El heavy metal satánico como salvación
Producida con un presupuesto ínfimo en un país en el que el cine prácticamente no existe, el segundo largo de Hernández Cordón es una comedia artesanal, de una espontaneidad innegable, que sin embargo deja expuestas sus limitaciones.
Desde Miami hasta Valdivia, pasando por Torino y Morelia, casi no hubo festival y premio que se le resistiera a Las marimbas del infierno, el segundo largo del guatemalteco Julio Hernández Cordón después de su discutido debut con Gasolina (Bafici 2009). Producida con un presupuesto ínfimo en un país en el que el cine prácticamente no existe, Las marimbas... tuvo alguna ayuda económica en México y Francia, pero se trata de un proyecto eminentemente singular, hecho de manera casi artesanal por el realizador y un grupo de amigos, lo que le da al film una espontaneidad innegable, al mismo tiempo que desnuda sus limitaciones.
En los cinco minutos que anteceden a los títulos, en una suerte de prólogo que parece documental pero podría no serlo (la ambigüedad es la marca en el orillo de todo el film), un tal Don Alfonso explica a cámara que está siendo chantajeado por la “Mara”, una suerte de mafia de su país, que ha tenido que apartarse de su familia para no ponerla en peligro, pero de lo que no piensa separarse es de su instrumento de trabajo, la marimba. “Donde yo voy, tiene que ir la marimba; la marimba se va siempre conmigo”, afirma. Y como para ratificarlo, el instrumento tiene grabada la leyenda “Siempre juntos”.
El caso es que Don Alfonso no sólo la tiene difícil por la Mara. El trabajo escasea, los restaurantes para turistas prefieren prescindir del instrumento nacional guatemalteco para reemplazarlo por música grabada (“Me sale más barato un I-Pod”, le dicen) y para colmo un ex compañero musical le quiere arrebatar la marimba, por deudas supuestamente impagas, lo que deviene en una reyerta. Por eso Alfonso no duda mucho cuando Chiquilín, un muchacho de la calle que vive aspirando pegamento y sueña con ser estrella del pop, lo pone en contacto con Blacko, un veterano baterista, pionero del heavy metal local. Entre los tres, intentarán armar un grupo para ver si pueden capear la crisis y de paso ampliar sus respectivos horizontes musicales.

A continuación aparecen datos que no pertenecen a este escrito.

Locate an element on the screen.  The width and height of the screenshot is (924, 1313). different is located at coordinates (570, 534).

El planteo formal de Hernández Cordón es simple y eficaz. Como trabaja con personajes reales, que no son actores profesionales, privilegia las elipsis, los fuera de campo y los planos generales, de donde saca el mayor rédito, como esas mudas peregrinaciones de Alfonso por las precarias calles de Guatemala, en las que va empujando o arrastrando su marimba como si fuera una penitencia. Del trío infernal, el más interesante –y divertido– es Blacko, que parece entender sin problemas el humor al que aspira la película y que él es capaz de prodigar sin excederse en nada, apenas recordando que supo ser un rocker satánico cuando formó el grupo Sangre Humana, que luego perdió sus fans cuando se pasó al evangelismo y que hoy, además de fungir de médico clínico en un hospital local (donde por su aspecto no es bien visto por sus pacientes), adscribe a un culto cercano al judaísmo llamado “Leyes Noélicas” y que difunde en un hebreo aprendido por fonética.

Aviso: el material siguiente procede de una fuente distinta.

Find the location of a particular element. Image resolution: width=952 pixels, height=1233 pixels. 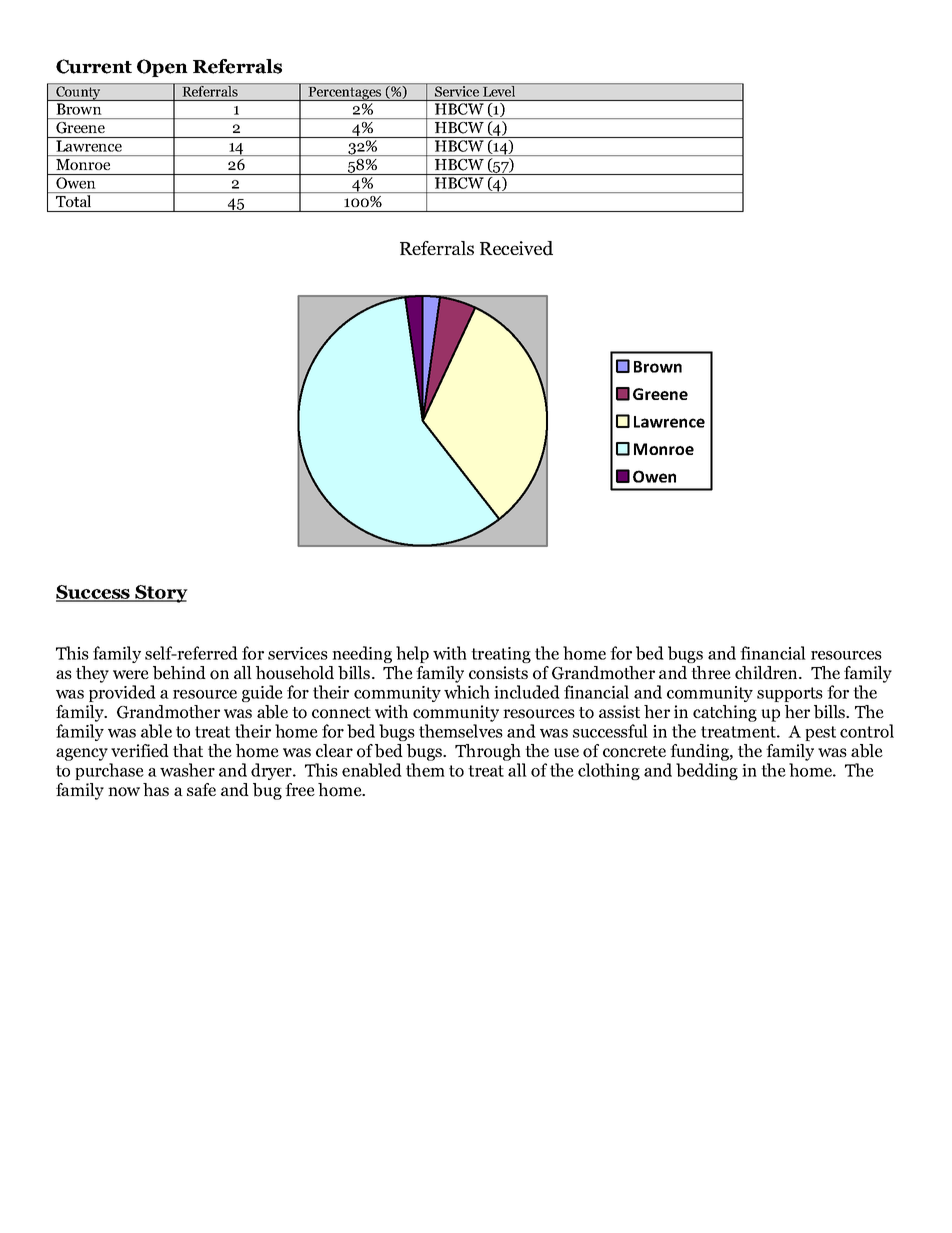

behind is located at coordinates (179, 673).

El caso de Alfonso y, sobre todo de Chiquilín, es más problemático. Hay un aura inexorablemente triste, patética incluso, en ellos, y no parece que sea apenas un recurso de la ficción a la que se prestan. Que la película por momentos pretenda también –como con Blacko– hacer algo divertido con esos dos desamparados puede llegar a resultar incómodo, porque nunca están demasiado claros los límites entre el juego cómplice y la mera manipulación.